Not so long ago, I wrote about my ongoing issues with ordering a gyro. (Scroll down to item 5 on the link.) The issue is this -- do I pronounce something correctly and only achieve blank stares from the guy behind the counter, or even worse, have him try to correct me, or do I go with the flow and say what he's expecting to hear so I can just get my damned lunch? If you have any question which option is my default, you should be aware that I've been known to argue with people in paper hats about the size of a drink I want.
Me: I'd like a small coke with that, please.
Paper Hat Boy: We don't have a small. We have "medium" or "Large".
Me: Uh...no you don't. "Medium" means midway between two other sizes.
PHB: (stares at the menu board behind him.) But we only have two sizes. We don't have one between them.
Me: My point EXACTLY!
PHB: (Stares blankly at me. Picks his nose nowhere near as surrreptitiously as he thinks.)
Me: Fine! I'll have the fucking Medium.
PHB: (Smiles as the planets realign for him). Would you like to super-size that?
It's not that I don't realize the futility of my quest, it's just that I hate voluntarily participating in fucking up the language.
Look, I have no problem whatsoever with new-word coinage -- there's often a need for new words and even when there isn't, sometimes they're just fun. I, for one, intend to use malamanteau in conversation at my earliest convenience - conversational comprehension be damned! I also have no problem with regionalisms. There's nothing wrong with the fact that the very same thing is referred to differently in different places. It may sound weird to me to ask for a bottle of pop in the Midwest, but I'm more likely to get what I actually want by using that word. On the other hand, I'll continue saying Y'all instead of the vastly inferior, Youse guys. (My father used to say that your level of ignorance is directly related to which side of the Mason-Dixon Line you're standing on.)
Anyway, what got me started on this again is a post I saw this morning on (the customer is) Not Always Right. If you haven't visited, it makes for a really good alternative to just laughing at cats, even though, sometimes it seems like the guy who sent in his anecdote is actually the stupid one in the equation. The post in question was this one. The noted workplace here is "Restaurant" without any real illumination as to the supposed quality of the restaurant, but it's placement in Orlando and the fact that they have an item on their menu called Bruschetta Chicken Pasta (I can't even imagine what the fuck that is), may be a clue. I'll be generous and assume it's at least an Italian themed restaurant. And it's entirely beside the point that the customer and the server both come off sounding at least equally dense.
No, the point is that, moron though he may be, the customer has pronounced bruschetta correctly. Bruschetta is Italian, and Italians pronounce "ch" as a hard "k". Always. Like Chianti, and Machiavelli, and church! (O.K., that last one only works for Scottish.) And I'm not even going to get into the whole thing about why bruschetta and crostini aren't the same damned things and that a tub of chopped up tomatoes with garlic and other stuff, but no toast of any sort is not bruschetta either -- please look that stuff up and use the correct appellations and feel free to argue with servers even if they're just victims of their own menus. It'll be a solidarity thing with us.

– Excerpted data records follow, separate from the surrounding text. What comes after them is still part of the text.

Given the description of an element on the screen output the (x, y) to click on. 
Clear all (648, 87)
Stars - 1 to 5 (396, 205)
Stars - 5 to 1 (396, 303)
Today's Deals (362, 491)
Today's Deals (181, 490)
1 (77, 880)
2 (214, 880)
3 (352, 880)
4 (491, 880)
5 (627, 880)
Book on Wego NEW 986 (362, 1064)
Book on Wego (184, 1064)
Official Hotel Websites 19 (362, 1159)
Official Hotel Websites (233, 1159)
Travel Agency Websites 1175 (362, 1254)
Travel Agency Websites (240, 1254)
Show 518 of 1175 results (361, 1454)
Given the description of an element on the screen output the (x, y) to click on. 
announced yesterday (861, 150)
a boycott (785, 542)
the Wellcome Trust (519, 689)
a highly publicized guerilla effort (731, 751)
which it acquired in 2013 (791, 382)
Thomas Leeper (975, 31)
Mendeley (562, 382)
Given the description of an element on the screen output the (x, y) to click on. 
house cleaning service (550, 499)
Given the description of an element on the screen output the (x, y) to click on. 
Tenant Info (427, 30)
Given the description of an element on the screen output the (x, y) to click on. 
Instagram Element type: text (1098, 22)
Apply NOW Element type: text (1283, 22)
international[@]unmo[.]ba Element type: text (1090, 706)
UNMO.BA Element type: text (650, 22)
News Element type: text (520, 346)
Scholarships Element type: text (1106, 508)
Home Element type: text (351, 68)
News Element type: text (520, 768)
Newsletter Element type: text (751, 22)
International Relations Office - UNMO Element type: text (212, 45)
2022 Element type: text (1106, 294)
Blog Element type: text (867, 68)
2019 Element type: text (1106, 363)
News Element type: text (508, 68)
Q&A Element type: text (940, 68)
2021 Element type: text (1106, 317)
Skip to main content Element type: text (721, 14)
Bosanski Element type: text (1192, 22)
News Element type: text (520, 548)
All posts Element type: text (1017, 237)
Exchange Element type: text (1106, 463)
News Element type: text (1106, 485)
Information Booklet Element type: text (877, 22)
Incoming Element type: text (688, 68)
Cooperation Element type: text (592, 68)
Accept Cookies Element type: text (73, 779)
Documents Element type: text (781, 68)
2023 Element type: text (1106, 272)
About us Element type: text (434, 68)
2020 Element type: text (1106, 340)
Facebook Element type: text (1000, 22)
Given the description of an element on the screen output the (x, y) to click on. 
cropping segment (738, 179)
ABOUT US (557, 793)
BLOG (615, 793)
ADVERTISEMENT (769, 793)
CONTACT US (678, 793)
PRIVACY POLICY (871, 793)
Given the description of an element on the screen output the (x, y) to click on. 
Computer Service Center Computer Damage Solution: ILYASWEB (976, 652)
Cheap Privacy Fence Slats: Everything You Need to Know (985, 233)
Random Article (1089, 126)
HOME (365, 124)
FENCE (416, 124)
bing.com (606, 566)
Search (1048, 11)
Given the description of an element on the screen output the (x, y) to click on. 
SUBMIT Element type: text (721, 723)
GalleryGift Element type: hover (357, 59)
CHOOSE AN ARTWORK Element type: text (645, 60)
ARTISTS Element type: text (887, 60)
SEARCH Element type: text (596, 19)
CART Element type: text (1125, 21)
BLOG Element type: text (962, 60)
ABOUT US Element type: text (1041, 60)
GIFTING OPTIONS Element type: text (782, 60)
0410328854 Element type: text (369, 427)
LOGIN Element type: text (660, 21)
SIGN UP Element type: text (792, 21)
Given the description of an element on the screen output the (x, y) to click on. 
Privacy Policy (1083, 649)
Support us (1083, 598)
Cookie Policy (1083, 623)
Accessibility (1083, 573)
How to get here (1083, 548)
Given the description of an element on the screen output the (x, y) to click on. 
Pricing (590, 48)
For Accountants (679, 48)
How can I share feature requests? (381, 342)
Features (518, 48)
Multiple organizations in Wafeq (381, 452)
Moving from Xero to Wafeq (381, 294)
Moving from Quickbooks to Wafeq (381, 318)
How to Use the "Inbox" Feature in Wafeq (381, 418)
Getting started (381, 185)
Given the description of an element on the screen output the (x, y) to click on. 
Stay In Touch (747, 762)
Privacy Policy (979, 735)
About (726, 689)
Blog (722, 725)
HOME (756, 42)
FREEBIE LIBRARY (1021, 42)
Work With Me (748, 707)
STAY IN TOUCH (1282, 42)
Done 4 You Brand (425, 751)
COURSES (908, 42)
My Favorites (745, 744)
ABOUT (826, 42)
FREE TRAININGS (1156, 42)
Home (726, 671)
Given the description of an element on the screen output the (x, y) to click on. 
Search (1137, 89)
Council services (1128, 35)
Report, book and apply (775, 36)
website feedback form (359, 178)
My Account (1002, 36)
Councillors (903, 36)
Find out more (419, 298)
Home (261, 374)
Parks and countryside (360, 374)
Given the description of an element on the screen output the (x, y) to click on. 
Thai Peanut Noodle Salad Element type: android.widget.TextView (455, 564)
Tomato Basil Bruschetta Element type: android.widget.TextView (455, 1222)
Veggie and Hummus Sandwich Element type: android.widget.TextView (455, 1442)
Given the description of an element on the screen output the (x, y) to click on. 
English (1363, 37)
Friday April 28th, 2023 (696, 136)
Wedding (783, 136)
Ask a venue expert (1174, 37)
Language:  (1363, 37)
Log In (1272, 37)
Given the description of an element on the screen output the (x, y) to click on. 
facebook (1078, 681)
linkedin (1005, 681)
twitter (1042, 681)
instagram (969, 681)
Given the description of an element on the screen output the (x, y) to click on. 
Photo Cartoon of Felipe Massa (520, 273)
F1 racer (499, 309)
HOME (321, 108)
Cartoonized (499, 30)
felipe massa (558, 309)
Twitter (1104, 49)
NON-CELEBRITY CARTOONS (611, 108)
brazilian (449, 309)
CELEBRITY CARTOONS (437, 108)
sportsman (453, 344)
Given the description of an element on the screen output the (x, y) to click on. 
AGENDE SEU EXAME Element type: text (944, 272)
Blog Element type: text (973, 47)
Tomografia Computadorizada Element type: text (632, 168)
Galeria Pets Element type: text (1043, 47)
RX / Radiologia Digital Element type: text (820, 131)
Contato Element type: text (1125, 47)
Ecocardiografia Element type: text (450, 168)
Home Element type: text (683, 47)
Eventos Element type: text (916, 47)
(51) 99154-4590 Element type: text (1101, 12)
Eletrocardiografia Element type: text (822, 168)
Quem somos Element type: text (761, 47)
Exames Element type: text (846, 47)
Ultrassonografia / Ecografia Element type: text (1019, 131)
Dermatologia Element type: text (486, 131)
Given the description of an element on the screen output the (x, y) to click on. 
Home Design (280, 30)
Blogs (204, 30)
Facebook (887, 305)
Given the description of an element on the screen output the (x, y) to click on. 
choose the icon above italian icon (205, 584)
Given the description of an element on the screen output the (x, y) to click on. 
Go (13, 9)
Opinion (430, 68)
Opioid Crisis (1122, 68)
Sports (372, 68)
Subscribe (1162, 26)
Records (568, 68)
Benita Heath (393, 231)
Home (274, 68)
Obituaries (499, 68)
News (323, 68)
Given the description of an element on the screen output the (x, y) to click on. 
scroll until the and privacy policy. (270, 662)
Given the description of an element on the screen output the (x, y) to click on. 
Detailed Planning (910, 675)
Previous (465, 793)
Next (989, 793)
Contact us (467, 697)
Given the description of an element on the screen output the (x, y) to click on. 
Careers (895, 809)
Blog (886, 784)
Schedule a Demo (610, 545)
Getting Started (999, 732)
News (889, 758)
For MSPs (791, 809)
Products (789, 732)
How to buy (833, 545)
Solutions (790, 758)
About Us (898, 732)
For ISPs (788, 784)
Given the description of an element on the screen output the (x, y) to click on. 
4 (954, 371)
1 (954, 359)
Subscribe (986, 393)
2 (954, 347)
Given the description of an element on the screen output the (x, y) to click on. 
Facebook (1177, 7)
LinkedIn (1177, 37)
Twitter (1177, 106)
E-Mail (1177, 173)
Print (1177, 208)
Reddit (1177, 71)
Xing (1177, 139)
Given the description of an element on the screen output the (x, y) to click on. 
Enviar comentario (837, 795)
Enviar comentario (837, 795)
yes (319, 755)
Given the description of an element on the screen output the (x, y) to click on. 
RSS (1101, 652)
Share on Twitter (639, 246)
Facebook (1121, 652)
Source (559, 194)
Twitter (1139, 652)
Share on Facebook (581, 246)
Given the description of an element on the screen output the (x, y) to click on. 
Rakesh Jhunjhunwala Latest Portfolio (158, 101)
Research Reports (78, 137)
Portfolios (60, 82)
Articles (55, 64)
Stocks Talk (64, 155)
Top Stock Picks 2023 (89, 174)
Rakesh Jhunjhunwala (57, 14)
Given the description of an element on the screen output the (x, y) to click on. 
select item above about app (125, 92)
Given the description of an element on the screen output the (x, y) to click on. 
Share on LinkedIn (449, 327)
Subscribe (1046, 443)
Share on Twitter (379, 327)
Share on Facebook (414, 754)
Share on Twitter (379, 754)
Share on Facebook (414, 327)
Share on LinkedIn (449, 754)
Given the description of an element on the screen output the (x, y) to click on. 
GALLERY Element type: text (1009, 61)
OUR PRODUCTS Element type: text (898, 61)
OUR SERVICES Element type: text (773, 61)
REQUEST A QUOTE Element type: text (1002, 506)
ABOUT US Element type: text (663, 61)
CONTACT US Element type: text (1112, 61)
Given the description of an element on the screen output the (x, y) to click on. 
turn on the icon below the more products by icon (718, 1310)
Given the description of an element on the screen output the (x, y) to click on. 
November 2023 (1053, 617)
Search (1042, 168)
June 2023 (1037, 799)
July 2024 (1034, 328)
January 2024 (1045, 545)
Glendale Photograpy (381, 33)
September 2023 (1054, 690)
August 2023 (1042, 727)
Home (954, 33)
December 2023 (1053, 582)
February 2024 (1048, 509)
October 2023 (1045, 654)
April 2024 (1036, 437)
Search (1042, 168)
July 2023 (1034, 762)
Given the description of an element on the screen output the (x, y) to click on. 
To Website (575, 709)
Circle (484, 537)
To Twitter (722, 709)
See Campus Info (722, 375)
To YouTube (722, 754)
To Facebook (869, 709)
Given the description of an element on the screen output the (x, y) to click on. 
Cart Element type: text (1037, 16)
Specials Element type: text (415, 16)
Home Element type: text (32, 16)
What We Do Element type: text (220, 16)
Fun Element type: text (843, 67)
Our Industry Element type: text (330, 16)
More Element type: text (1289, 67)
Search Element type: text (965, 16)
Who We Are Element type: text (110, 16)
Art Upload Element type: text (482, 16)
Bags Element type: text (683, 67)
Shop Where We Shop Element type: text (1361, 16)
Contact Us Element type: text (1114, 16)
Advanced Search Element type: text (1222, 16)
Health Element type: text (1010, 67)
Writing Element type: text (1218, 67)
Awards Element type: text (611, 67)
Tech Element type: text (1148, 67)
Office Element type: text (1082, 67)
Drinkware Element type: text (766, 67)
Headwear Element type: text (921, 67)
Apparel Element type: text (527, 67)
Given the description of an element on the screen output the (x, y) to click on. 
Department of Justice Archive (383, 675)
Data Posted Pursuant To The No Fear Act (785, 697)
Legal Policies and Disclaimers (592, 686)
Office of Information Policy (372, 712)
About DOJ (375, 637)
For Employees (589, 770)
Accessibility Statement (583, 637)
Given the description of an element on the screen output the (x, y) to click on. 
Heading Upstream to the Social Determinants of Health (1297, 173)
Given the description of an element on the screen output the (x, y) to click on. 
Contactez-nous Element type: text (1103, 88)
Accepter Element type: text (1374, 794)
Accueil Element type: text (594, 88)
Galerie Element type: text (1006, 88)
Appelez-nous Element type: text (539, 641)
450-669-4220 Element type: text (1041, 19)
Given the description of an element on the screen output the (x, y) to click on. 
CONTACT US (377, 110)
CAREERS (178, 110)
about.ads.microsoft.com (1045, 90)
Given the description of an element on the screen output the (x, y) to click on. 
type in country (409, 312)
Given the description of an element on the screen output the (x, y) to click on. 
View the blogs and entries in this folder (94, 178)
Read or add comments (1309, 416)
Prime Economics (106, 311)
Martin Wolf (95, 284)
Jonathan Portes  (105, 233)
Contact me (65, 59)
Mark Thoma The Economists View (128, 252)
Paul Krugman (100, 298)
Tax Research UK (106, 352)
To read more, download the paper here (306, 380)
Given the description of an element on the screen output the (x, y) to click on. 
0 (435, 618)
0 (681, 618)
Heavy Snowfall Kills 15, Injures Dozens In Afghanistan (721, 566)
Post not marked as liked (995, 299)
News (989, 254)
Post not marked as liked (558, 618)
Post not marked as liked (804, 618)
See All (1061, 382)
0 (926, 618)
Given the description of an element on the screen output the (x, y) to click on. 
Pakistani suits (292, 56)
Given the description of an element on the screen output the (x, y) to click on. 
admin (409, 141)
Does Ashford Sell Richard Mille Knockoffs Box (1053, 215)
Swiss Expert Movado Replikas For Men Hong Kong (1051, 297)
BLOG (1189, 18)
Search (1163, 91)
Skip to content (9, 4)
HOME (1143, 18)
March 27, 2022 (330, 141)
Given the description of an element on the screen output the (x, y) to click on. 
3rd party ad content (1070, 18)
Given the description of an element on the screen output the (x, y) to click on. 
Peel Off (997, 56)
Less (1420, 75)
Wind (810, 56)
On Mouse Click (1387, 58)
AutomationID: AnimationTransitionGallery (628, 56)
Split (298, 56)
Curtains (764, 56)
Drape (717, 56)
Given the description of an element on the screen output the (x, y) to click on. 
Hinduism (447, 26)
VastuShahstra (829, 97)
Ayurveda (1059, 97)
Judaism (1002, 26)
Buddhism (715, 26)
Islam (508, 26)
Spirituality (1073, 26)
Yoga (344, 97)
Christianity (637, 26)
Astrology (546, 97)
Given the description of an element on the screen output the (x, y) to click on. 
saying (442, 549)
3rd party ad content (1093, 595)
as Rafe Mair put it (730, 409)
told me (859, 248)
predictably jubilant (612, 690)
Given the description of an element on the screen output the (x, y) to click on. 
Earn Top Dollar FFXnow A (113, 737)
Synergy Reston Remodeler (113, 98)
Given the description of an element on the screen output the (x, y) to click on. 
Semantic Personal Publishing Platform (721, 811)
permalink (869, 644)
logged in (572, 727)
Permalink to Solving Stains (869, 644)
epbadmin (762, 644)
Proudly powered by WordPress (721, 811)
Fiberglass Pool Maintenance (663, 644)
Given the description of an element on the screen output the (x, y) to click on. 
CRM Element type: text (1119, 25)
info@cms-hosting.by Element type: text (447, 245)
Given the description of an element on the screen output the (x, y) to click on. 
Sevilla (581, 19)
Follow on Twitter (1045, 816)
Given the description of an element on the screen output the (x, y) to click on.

Is it wrong that it galls the living shit out of me that this server is 1.) so proud of pronouncing a word wrong that s/he feels the need to make fun of someone who is actually pronouncing it the right way, 2.) goes out of his/her way to tell the entire internet, and 3.) while obviously having access to the internet, didn't bother to look it up before crowing about it?
I'm going to force myself to get over it by ordering some bruschetta from Anima. Not only do they have really good food, but as long as they can figure out what I'm ordering, they'd never be so crass as to embarrass me by correcting my pronunciation.
On a different subject, but also something that can keep me awake at night...you guys never had the honor of meeting Connie and Chung. They were the cats I had before I was blogging, so they had to settle for just being normal pets instead of Internationally Known Sensations. They did a fine job of it. When Chung died, I buried her in the backyard and planted a tree over her grave. (I'm pretty sure it's illegal to bury a pet in your backyard in NYC, so, Shhhh!--Don't tell anybody!) Anyway, not long after Chung's funeral, I was walking down a side street and saw a tree that has haunted me ever since. The tree had been planted above a pile of rubble, and, for some reason, as the tree grew, the roots forced themselves a foot or more above-ground and they brought the rubble with them, horribly embedded and clearly visible right there in the tree-trunk! The tree I planted over Chung's grave is fairly slow growing, but I still have this horrible vision of walking into the backyard some day and seeing Chung's skeleton rising up to taunt me. (I'm sure she'll be artistically posed with fangs bared in a silent snarl and claws reaching out to savage me.)